(Source records)
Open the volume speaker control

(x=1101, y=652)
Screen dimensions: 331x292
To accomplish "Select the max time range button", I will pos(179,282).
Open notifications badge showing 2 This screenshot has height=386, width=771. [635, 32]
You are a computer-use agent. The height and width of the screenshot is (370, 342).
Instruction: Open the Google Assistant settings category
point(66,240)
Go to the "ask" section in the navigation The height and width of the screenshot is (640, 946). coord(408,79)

...

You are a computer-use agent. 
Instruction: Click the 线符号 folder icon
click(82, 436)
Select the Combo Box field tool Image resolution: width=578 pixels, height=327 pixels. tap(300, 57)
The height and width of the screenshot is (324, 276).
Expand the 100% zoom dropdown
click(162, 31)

__EXERCISE BRIEF__. Looking at the entries above, can you reproduce exactly the lines from the one that holds "Open the volume speaker control" through the one that holds "Open notifications badge", and only those?

__OUTPUT FOR THIS TASK__.
Open the volume speaker control

(x=1101, y=652)
Screen dimensions: 331x292
To accomplish "Select the max time range button", I will pos(179,282).
Open notifications badge showing 2 This screenshot has height=386, width=771. [635, 32]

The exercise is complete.